第124話 謁見

 王への謁見の為に一度侯爵家に戻り、エルディアは鷲獅子騎士団の制服に着替える。襟を直しながらふとリゼットとの会話を思い出し、この制服を着続けるべきか少し悩んだ。まだ騎士である以上、王宮へ出向く時はこの服装で良いが、このまま騎士団でいても良いのだろうか。


 エルフェルムは自分の能力を活かせる行先をすでに決めている。皇帝ヴェルワーンは彼を補佐官として、更に国の礎を固めてゆくだろう。


 平和な世に、戦う事だけに特化した自分は必要なのだろうか。ロイゼルドが望むように騎士団を辞して、フェンと大人しく花嫁修行でもした方が良いのかもしれない。


 そんな事をつらつらと考えながら、エルディアは馬車に乗り込み王宮へ向かった。




「陛下、エルディア・マーズヴァーン参りました」


 軍議を行う時の部屋に案内されたエルディアは、そう声を掛けて扉を開けて入った途端立ちすくんだ。


 エディーサ国王ギルバートと王太子アストラルドが正面に座っている。その左右には王国の守護を担う騎士団の団長がいた。


 

 東の黒竜騎士団ヴィンセント・レンブル侯爵。

 西の白狼騎士団ザラフェム・ダルク侯爵。

 南の赤鷲騎士団ハイゼレーヴ・シュバルツ侯爵。

 北の鷲獅子騎士団ロイゼルド・グレイ侯爵。

 そして、中央の金獅子騎士団エルガルフ・マーズヴァーン侯爵。


 王国の守護を担う五侯が勢揃いしている。



「エルディア、よく来た」



 王のよく通る声が名前を呼んだ。場の空気に圧倒されていたエルディアは我にかえる。


(何故ここに私が呼ばれたのだろう)


 重圧が凄い。

 場違いな気がして内心ドキドキしながら、エルディアはゆっくりと前に進み用意されていた末席に腰掛ける。

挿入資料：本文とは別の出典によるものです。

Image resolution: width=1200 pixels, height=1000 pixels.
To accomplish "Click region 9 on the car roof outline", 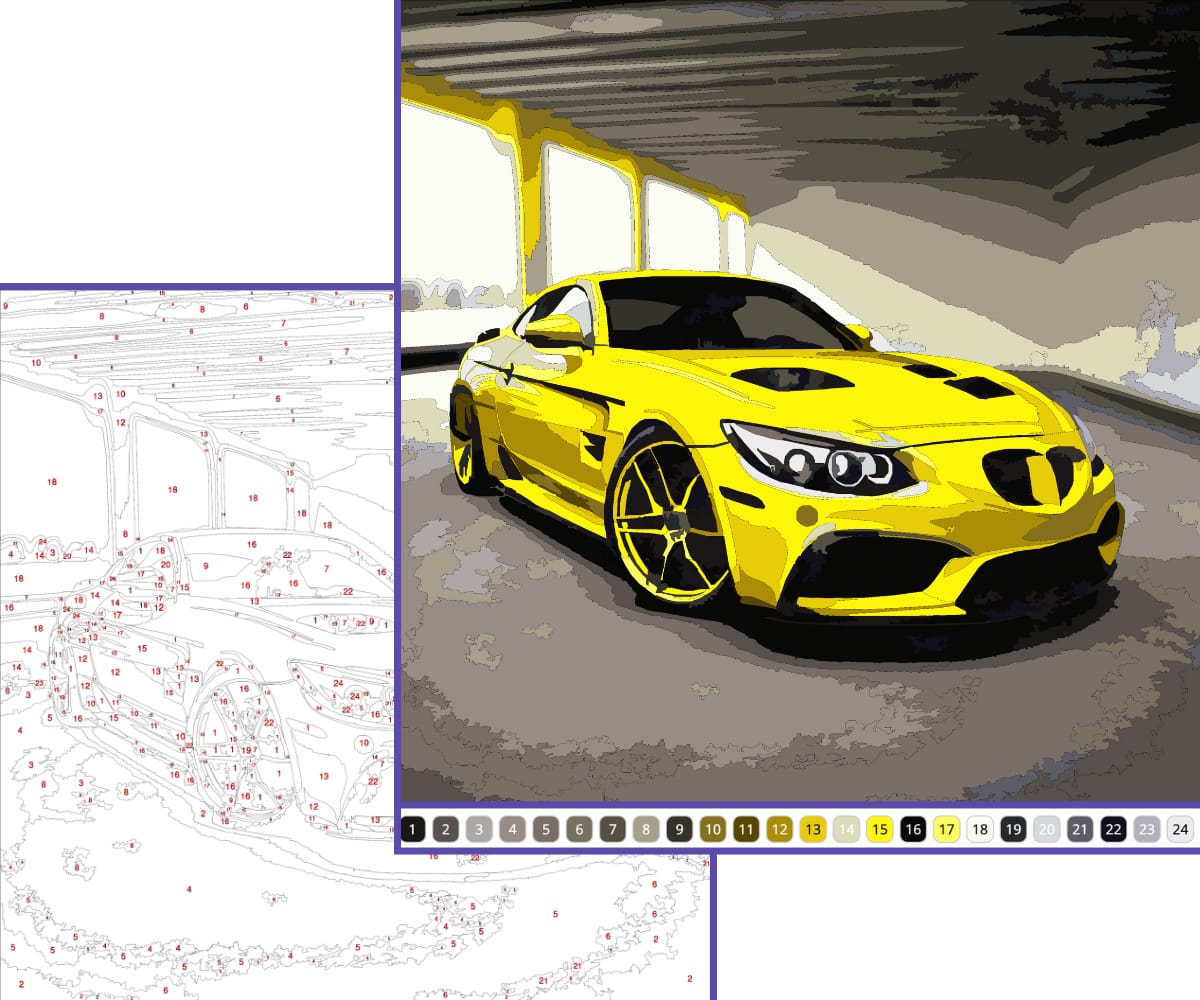I will point(205,565).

「今回の戦いで諸侯には随分と助けてもらった。まずは礼を言おう」


 王が全員の顔を見渡す。



「おかげで魔物に侵略される事なく、我が国はトルポント王国に勝利した」



 侯爵達は視線を下げ、王の言葉をおしいただく。



「神を召喚し魔物を使役してこの大陸の二つの国を破壊したトルポント王国は、今は我々とイエラザーム皇国の管理下にある。諸侯の間では彼の国の滅亡を望む声もあろうかと思うが、イエラザーム皇帝は我が国と二国での監視下で新しい国を作らせる事を望んでいる。意見があればこの場で出してくれ」



 ギルバート王は忌憚なく発言するように求め、侯爵達はそれぞれの意見を述べて議論している。各国への支援の方法なども話し合われ、資金と人員の確保についても決められていった。それらの調達方法については改めて王太子が各貴族に打診して決定する。


 国の中枢の会議の場に同席させられたエルディアは、飛び交う会話をただ黙って聞いていた。

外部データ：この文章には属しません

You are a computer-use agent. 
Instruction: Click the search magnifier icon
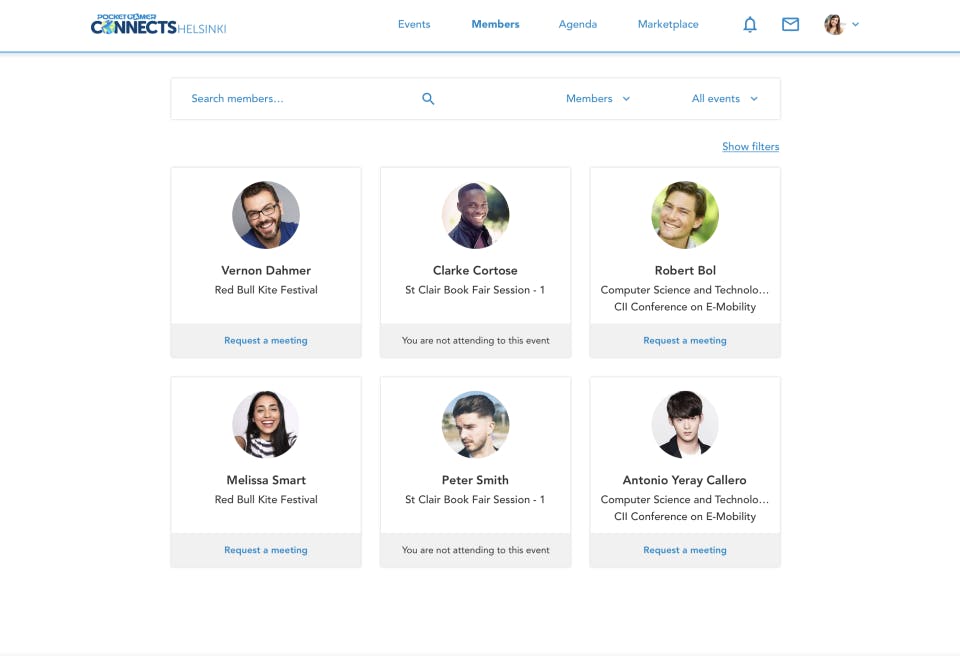(x=428, y=99)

 国内外の戦後処理について様々な事柄を議論していく。難しいとは思わないが、自分が聞いていてよいものなのか少し疑問に思う。口出しすまいと貝になっていると、アストラルドが視線を寄越して来て軽く笑った。



「エルディア、魔獣達の呪いが解かれたというのは本当なのか?」



 突然話を振られてエルディアが飛び上がる。



「はい殿下」



 動揺を隠しつつ答えるエルディアを可笑しそうに見ながら、アストラルドが頷いた。



「では、もう各地の魔獣による被害は減るとみて良いのだね」


「そのはずです。フェンによると結界の消失で流入し各地に潜む魔物達は、目覚めた神獣達がある程度抑えるだろうという事でした」


「ではその分の費用と人員は回せるのだな」


「はい」


「今回の戦いで君のフェンリルが連れて来た他の神獣達は?」


「もう自分達の主人の元へ帰ったと聞いています」


「残念だな。もう少し手伝ってもらいたかった」


「彼等は獣とはいえ神の従臣だった者達です。我々人間に使役されてくれるような存在ではありません」



 エルディアの神妙な返答に、王太子はクスリと笑う。



「君のフェンは王宮にバスケットを持って差し入れにやって来たと聞いているけど」


「……フェンあれは特別です」



 執事服を着ていそいそとやってくる彼を見かけたことがあるのだろう、王とエルガルフも思わず笑みをこぼした。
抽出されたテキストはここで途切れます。